Die Erfahrung, im Ausland auf andere Lebens- und Kunstauffassungen zu stoßen aber auch Gemeinsamkeiten und Affinitäten zu entdecken, war für mich prägend. Ich hatte das Glück, mit Stipendien in London, Paris und New York studieren und arbeiten zu können. Orts- und Perspektivenwechsel sind zwar manchmal auch anstrengend und verwirrend, aber letztlich Gewinn bringend und unumgänglich für ein zeitgemäßes Künstlerdasein. Deshalb engagiere ich mich für unsere Auslandskontakte und ermutige die Studierenden, unser reichhaltiges Angebot an Austauschplätzen zu nutzen. Ich kenne keinen, der die Erfahrung bereut hätte. Allerdings stellt sich oft heraus, dass man gerne nach Weimar zurückkehrt, u.a. wegen der Freiheit des Studiums und wegen unserer hervorragenden Werkstätten.
Um ein eigenständiges Profil als Künstler und Gestalter zu entwickeln, sollte man sich widerstreitenden Meinungen aussetzen. Es geht darum, ureigene Interessen und Stärken zu erkennen und zu entwickeln.
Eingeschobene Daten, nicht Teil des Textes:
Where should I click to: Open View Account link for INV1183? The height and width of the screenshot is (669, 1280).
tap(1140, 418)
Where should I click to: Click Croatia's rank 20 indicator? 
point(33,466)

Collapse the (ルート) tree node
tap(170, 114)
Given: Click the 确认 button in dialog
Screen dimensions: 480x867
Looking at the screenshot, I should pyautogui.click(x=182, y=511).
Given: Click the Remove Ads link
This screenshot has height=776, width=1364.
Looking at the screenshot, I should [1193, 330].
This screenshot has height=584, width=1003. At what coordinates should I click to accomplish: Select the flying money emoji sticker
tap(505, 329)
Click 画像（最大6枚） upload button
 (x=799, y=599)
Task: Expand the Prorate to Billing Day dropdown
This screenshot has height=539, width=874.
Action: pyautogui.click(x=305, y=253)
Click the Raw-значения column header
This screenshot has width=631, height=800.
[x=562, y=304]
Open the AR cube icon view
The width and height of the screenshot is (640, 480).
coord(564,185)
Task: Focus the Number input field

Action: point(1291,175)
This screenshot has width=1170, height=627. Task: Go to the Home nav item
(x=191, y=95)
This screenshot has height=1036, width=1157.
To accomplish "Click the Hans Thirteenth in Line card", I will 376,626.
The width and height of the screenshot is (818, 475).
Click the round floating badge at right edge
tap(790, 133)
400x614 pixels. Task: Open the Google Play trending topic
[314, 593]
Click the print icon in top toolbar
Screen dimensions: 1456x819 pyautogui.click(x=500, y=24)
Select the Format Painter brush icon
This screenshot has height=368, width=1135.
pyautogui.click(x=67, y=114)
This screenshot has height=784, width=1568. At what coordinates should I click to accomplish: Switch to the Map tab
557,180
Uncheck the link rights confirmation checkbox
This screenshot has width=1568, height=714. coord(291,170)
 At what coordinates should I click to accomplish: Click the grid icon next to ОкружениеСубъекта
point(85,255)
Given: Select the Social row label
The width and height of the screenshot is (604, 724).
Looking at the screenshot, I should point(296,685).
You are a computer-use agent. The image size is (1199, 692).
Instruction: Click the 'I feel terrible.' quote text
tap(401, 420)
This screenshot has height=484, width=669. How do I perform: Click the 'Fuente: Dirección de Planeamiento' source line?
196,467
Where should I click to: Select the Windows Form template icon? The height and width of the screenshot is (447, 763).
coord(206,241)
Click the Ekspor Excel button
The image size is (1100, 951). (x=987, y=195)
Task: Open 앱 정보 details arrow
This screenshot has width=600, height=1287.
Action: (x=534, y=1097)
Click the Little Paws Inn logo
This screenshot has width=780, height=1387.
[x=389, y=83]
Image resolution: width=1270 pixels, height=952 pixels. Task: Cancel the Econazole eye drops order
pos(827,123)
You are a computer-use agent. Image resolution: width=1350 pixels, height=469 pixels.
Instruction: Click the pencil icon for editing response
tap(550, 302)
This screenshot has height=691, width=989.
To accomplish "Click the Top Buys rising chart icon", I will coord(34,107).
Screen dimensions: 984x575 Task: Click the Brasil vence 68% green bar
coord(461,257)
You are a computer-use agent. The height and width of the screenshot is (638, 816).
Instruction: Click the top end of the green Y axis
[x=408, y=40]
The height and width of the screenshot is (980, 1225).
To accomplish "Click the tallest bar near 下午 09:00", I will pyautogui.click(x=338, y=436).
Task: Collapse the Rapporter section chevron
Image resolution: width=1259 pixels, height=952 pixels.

Das ist die beste Motivation, das ist Voraussetzung, dass etwas Authentisches entsteht – eine Arbeit, der man ansieht, dass sich jemand sehr persönliche Fragen gestellt hat – z.B. warum tue ich, was ich tue? Gibt es dafür eine Notwendigkeit? Für wen tue ich das? Welches Medium ist angemessen? Was ist der Kontext für diese Arbeit? Da kann es sehr große Unterschiede geben in den Schlüssen, die jeder Einzelne zieht. Das Bewusstsein entwickeln helfen für die bei der Kreation beteiligten, ineinandergreifenden Faktoren betrachte ich als zentrales Anliegen meiner Lehre. Alles weitere leitet sich daraus ab.